Fumento's article talks of Over There, a hatchet job on US involvement in Iraq passing itself off as credible drama.
And of the show Weeds, the central character of which is a sympathically portrayed widow who sells marijuana to make ends meet, Bozell writes:
Corrupting society and championing illegal acts as harmless is all in a day's work at Viacom. It's always fun to squeeze a few laughs out of selling sandwich bags of dope. Pot is "so in the zeitgeist," claimed series creator Jenji Kohan, and "I thought of a female sort of anti-hero who did something risky, but not too offensive.
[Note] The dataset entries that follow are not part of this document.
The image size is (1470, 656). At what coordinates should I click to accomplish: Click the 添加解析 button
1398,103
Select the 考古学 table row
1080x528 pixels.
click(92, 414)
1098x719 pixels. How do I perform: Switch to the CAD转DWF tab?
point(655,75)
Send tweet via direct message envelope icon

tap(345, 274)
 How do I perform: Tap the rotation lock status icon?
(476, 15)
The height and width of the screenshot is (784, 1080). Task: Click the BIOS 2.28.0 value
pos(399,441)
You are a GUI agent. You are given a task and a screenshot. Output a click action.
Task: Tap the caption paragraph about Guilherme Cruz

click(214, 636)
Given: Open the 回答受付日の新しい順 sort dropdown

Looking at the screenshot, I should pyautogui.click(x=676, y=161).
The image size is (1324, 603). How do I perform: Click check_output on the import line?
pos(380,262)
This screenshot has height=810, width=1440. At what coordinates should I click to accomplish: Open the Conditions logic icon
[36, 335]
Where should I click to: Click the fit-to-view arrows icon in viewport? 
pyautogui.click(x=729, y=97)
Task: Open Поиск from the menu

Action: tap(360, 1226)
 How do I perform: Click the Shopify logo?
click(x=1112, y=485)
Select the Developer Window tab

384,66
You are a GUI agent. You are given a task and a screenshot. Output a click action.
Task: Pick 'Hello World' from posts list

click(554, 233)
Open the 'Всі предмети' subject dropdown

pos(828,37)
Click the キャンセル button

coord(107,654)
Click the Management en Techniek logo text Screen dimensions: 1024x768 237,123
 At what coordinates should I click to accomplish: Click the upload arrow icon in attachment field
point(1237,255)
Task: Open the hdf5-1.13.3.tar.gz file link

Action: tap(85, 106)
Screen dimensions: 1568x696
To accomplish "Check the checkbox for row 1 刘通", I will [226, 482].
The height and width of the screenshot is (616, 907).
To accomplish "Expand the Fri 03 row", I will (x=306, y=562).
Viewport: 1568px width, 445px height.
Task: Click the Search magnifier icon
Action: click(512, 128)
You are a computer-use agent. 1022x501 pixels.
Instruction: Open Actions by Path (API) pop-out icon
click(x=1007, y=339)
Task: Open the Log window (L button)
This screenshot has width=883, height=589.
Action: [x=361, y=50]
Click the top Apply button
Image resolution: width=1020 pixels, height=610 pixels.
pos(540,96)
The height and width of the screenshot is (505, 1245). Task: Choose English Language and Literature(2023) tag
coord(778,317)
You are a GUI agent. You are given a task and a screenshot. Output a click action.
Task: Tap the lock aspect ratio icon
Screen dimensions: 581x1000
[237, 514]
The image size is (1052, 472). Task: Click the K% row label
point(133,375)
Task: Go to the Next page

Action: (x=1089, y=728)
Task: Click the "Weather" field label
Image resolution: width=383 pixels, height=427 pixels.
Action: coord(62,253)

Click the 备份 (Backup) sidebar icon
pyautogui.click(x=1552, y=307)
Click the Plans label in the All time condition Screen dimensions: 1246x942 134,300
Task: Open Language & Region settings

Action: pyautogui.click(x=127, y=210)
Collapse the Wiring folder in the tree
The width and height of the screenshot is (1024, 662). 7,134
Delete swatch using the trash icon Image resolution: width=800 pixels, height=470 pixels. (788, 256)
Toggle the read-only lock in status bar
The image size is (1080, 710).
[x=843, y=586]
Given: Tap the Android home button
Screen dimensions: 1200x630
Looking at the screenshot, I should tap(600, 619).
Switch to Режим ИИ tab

She couldn't be a coke dealer." In other words, trafficking in one illegal substance is beyond the pale; in another, it's "edgy" and "exactly the right thing for us."
Moral relativism is alive and well at Viacom.
Bozell also observes:
Deep at the heart of "Weeds" (and the shows that it apes, from "Desperate Housewives" to "The Sopranos") is a very cynical notion that no one actually lives a conventionally moral life, especially in the suburbs. Star Mary-Louise Parker explained the show was about "the myth of suburbia ... and how it seems like normalcy and perfection and what is actually behind that, how that actually doesn't exist."
This truly is at the heart of much of Hollywood and TV Land's output these days - convincing people that normal is abnormal. And in the next paragraph, Bozell highlights the motivation:
You can almost feel the hate coming out of Kohan against suburban neighborhoods: "They all look pretty, but they're built like crap. It's the same house over and over, all style, no substance. Everything in their world is mass-marketed. There, homes are full of condo furniture, which looks perfect at first, but it's just trash." Left unspoken: unlike my home.
The film and television industry, to which gravitates a whole realm of damaged and immature psyches, holds us in contempt for being happy with our suburban lots and basically tries to convince us that we're the ones who are freaks.